== TASK REQUIREMENTS ==
Without any omission, reproduce the records that follow.
─── EXERCISE DATA
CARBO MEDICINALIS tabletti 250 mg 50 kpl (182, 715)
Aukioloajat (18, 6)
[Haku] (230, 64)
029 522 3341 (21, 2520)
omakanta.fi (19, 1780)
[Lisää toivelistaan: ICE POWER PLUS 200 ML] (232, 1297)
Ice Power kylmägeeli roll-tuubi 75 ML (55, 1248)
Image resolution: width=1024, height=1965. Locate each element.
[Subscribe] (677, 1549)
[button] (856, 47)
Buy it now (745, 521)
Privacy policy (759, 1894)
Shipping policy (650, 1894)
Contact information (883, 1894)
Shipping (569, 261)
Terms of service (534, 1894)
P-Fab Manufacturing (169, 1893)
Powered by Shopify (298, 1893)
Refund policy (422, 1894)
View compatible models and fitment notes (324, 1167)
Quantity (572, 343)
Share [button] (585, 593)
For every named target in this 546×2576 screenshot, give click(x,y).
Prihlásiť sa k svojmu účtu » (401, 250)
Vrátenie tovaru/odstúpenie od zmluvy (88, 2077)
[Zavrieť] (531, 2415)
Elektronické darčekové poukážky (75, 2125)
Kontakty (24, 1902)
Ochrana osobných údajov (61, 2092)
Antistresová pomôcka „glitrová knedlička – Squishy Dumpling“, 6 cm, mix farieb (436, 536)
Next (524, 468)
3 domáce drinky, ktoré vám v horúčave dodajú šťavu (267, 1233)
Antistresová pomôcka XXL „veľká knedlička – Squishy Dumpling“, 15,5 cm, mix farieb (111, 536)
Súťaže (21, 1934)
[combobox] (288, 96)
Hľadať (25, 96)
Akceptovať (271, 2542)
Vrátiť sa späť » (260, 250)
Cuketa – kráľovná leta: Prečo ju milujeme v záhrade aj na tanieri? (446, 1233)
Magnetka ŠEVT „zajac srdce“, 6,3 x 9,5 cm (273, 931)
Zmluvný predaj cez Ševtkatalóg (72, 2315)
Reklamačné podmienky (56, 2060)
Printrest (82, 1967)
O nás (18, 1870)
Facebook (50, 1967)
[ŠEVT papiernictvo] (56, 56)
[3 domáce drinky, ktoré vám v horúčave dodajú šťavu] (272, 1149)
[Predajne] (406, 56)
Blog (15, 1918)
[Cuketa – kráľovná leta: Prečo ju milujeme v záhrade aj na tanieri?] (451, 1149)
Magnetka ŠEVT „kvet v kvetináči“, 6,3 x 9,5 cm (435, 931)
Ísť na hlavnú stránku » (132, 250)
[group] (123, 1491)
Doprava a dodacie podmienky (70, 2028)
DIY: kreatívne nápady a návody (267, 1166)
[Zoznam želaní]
──────
== EXERCISE SOLUTION ==
CARBO MEDICINALIS tabletti 250 mg 50 kpl (182, 715)
Aukioloajat (18, 6)
[Haku] (230, 64)
029 522 3341 (21, 2520)
omakanta.fi (19, 1780)
[Lisää toivelistaan: ICE POWER PLUS 200 ML] (232, 1297)
Ice Power kylmägeeli roll-tuubi 75 ML (55, 1248)
Image resolution: width=1024, height=1965. Locate each element.
[Subscribe] (677, 1549)
[button] (856, 47)
Buy it now (745, 521)
Privacy policy (759, 1894)
Shipping policy (650, 1894)
Contact information (883, 1894)
Shipping (569, 261)
Terms of service (534, 1894)
P-Fab Manufacturing (169, 1893)
Powered by Shopify (298, 1893)
Refund policy (422, 1894)
View compatible models and fitment notes (324, 1167)
Quantity (572, 343)
Share [button] (585, 593)
For every named target in this 546×2576 screenshot, give click(x,y).
Prihlásiť sa k svojmu účtu » (401, 250)
Vrátenie tovaru/odstúpenie od zmluvy (88, 2077)
[Zavrieť] (531, 2415)
Elektronické darčekové poukážky (75, 2125)
Kontakty (24, 1902)
Ochrana osobných údajov (61, 2092)
Antistresová pomôcka „glitrová knedlička – Squishy Dumpling“, 6 cm, mix farieb (436, 536)
Next (524, 468)
3 domáce drinky, ktoré vám v horúčave dodajú šťavu (267, 1233)
Antistresová pomôcka XXL „veľká knedlička – Squishy Dumpling“, 15,5 cm, mix farieb (111, 536)
Súťaže (21, 1934)
[combobox] (288, 96)
Hľadať (25, 96)
Akceptovať (271, 2542)
Vrátiť sa späť » (260, 250)
Cuketa – kráľovná leta: Prečo ju milujeme v záhrade aj na tanieri? (446, 1233)
Magnetka ŠEVT „zajac srdce“, 6,3 x 9,5 cm (273, 931)
Zmluvný predaj cez Ševtkatalóg (72, 2315)
Reklamačné podmienky (56, 2060)
Printrest (82, 1967)
O nás (18, 1870)
Facebook (50, 1967)
[ŠEVT papiernictvo] (56, 56)
[3 domáce drinky, ktoré vám v horúčave dodajú šťavu] (272, 1149)
[Predajne] (406, 56)
Blog (15, 1918)
[Cuketa – kráľovná leta: Prečo ju milujeme v záhrade aj na tanieri?] (451, 1149)
Magnetka ŠEVT „kvet v kvetináči“, 6,3 x 9,5 cm (435, 931)
Ísť na hlavnú stránku » (132, 250)
[group] (123, 1491)
Doprava a dodacie podmienky (70, 2028)
DIY: kreatívne nápady a návody (267, 1166)
[Zoznam želaní]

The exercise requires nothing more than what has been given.